Statement
I’m currently interested in ‘looking up’ – it can be a close up of a power pole with its tangle of complex wires, an interesting architectural detail, the sea or a decayed crumbling structure – and its interaction with light.
When looking up you see another (largely untouched) world against an endless open sky. You see details that are often remnants from another time and seldom noticed. but they are rather beautiful the way they catch the light.

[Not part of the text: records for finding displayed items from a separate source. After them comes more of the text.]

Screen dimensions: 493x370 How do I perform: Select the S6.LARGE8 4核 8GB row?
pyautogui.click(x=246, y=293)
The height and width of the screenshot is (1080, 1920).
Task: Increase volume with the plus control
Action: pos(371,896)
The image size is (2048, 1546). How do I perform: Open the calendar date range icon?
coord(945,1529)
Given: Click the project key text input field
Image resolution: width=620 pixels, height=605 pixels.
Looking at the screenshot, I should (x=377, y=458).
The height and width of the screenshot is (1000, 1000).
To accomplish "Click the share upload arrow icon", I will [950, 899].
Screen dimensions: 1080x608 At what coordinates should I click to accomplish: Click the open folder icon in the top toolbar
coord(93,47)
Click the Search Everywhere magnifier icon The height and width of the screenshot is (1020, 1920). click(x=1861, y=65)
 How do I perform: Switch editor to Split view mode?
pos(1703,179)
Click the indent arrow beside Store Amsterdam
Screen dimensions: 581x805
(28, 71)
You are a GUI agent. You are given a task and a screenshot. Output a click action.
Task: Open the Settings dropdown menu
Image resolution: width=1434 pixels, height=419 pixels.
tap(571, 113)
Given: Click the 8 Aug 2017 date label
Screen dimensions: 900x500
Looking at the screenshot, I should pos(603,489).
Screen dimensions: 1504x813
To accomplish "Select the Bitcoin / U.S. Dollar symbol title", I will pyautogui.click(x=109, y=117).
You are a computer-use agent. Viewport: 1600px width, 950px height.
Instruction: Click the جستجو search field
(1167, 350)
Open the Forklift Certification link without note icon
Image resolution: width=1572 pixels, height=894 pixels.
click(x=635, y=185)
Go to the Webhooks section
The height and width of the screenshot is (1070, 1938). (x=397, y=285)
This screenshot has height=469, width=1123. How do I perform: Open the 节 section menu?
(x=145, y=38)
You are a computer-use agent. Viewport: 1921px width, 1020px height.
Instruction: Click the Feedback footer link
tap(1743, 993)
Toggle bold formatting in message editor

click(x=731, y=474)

The subject may be local, in suburbia or further afield in a country town. My paintings are not about history or preservation, they are contemporary views recently observed, but you still can’t help wondering what stories they could tell!
Background
I like that haunting, vaguely musky smell of old oil soaked timber and crusty old engines caked in grease. As a child I used to watch my father potter around his cluttered garage, his tools hung neatly on the walls, each with its own special place. I was never allowed to touch anything but I loved being with him there, among those objects and his old heavy timber workbench. I guess my interest in old industrial subjects comes from those magical times with my father.
As a student, I spent much time around the industrial sites of the Balmain peninsula, gathering material
for my major work on the Sydney Harbour Ferry Services. The Colgate Avenue workshops that maintained the harbour ferries,
SG White & Co. workshops on Fitzroy Avenue, where restoration of the ferry, South Steyne would later take place (I later became
a member and volunteer of The South Steyne Steamship Preservation Society), the Balmain and White Bay Power Stations
were all rich sources of subject matter for a young student driven by a powerful need to paint and draw. Obtaining permission
to enter the workshops was easy then, especially for a young woman with a smile and a sketch book!
Influences are too many to list but I’m interested in masters of light; particularly Spanish artist Joaquin Sorolla y Bastida,
the Australian Impressionists of the Heidelberg School and the lesser known Australian Tonalist painters. Also contemporary artists Henry Hensche, Stuart Shils, Tibor Nagy, Kim Cogan, Jeremy Mann (the list goes on and on…) stimulate my fascination
with the different moods created by ever changing light.